* **Exercise prompt**: Go through the lines below, tally those that include the word "screenshot", and give only the tally.

* **Given records**:
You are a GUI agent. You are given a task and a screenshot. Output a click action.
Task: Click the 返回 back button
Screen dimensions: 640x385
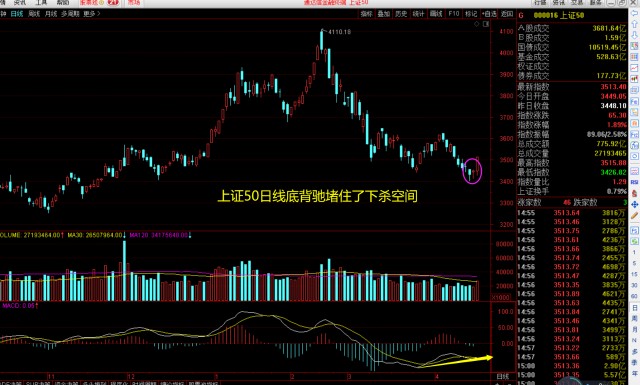click(x=507, y=13)
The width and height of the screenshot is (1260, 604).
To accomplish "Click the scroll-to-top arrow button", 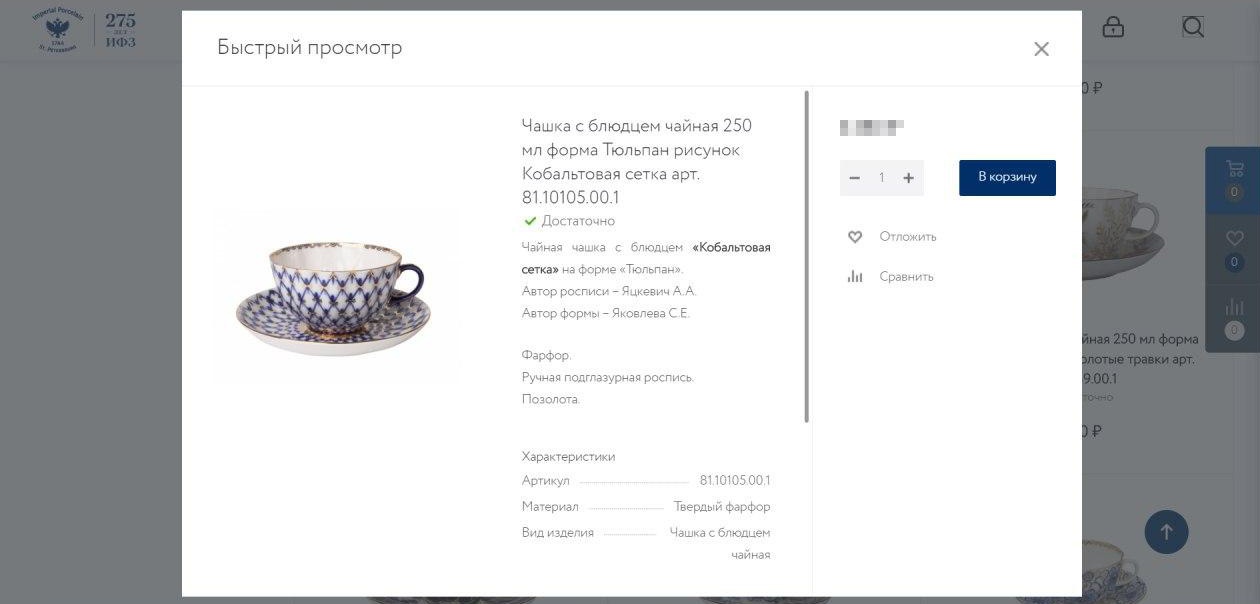I will (x=1166, y=532).
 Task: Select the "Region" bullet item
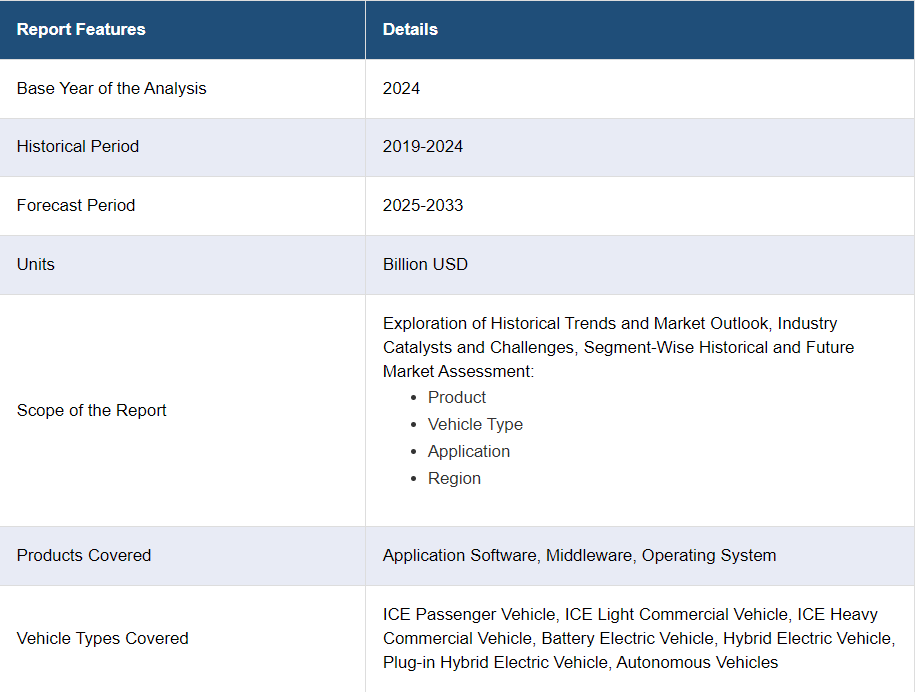pos(454,478)
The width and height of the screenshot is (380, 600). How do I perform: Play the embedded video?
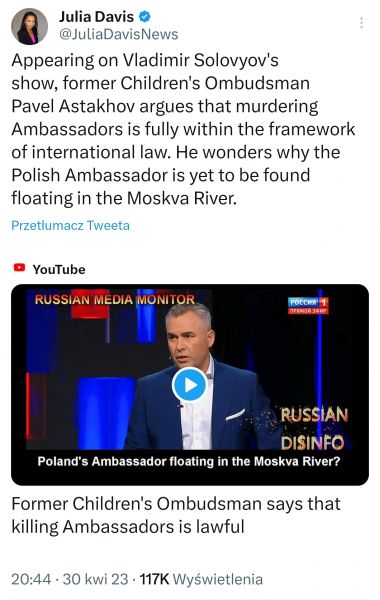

* **Answer to the problem**: 3